FIG 2.

Chemotactic responses to amino acids and l-malate by mutant and complemented R. pseudosolanacearum Ps29 strains. Bacterial cells were grown for 4 h in RSM medium after preculture in CPG medium with or without kanamycin. Buffer indicates 10 mM HEPES buffer as a negative control. (A) Chemotactic responses to 0.5 mM l-malate by R. pseudosolanacearum wild-type strain Ps29, the mcpM deletion mutant (DPS14), and DPS14 harboring the complementing plasmid [DPS14(pPS14)]. Videotape frames were analyzed at the initiation of observation and 1 min after initiation. Different letters indicate significant differences (P < 0.05 by Student's t test). (B) Chemotactic responses to 5 mM naturally occurring amino acids by R. pseudosolanacearum wild-type strain Ps29, the mcpA deletion mutant (DPS01), and DPS01 harboring the complementing plasmid [DPS01(pPS01)]. Videotape frames were analyzed at the initiation of observation and 1 min after initiation, except for Asp and Cys. Chemotactic responses to Asp and Cys were analyzed 1.5 min after initiation.

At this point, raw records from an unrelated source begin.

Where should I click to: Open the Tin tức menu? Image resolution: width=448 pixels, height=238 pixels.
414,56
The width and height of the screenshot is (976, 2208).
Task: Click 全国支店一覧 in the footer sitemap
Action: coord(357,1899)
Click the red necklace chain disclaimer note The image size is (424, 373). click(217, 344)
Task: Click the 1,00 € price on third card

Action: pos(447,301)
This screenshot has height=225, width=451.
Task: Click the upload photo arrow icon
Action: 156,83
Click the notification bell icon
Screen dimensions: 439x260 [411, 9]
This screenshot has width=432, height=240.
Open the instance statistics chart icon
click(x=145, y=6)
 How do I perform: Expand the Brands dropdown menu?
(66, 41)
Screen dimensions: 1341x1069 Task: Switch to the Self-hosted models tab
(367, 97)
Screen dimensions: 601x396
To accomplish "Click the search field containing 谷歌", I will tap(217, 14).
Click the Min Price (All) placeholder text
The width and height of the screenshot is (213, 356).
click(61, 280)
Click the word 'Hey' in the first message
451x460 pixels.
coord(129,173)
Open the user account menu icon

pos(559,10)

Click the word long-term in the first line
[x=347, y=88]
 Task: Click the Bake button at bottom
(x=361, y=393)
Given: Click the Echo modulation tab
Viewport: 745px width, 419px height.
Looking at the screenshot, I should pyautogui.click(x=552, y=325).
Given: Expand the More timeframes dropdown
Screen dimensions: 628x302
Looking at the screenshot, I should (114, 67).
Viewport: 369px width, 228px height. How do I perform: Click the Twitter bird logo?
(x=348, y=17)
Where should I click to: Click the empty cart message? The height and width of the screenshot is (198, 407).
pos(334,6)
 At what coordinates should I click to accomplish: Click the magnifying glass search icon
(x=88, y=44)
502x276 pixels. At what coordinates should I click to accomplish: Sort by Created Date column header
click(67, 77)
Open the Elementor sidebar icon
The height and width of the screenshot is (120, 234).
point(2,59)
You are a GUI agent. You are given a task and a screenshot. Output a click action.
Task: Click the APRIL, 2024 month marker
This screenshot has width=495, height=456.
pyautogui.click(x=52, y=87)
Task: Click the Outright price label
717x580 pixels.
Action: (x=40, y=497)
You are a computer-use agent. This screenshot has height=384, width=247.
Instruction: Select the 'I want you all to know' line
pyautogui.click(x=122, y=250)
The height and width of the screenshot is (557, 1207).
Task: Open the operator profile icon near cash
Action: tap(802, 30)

There are significant differences in chemotaxis toward naturally occurring amino acids other than Arg, Gly, Lys, and Pro between the wild-type strain and DPS01 (P < 0.05 by Student's t test) and between DPS01 and DPS01(pPS01) (P < 0.05 by Student's t test). There were no significant differences in chemotaxis to Arg, Gly, Lys, and Pro between the wild-type strain and DPS01, although chemotactic responses of DPS01 and DPS01(pPS01) were significantly different (P < 0.05 by Student's t test). Vertical bars represent the standard errors for measurements done at least in triplicate.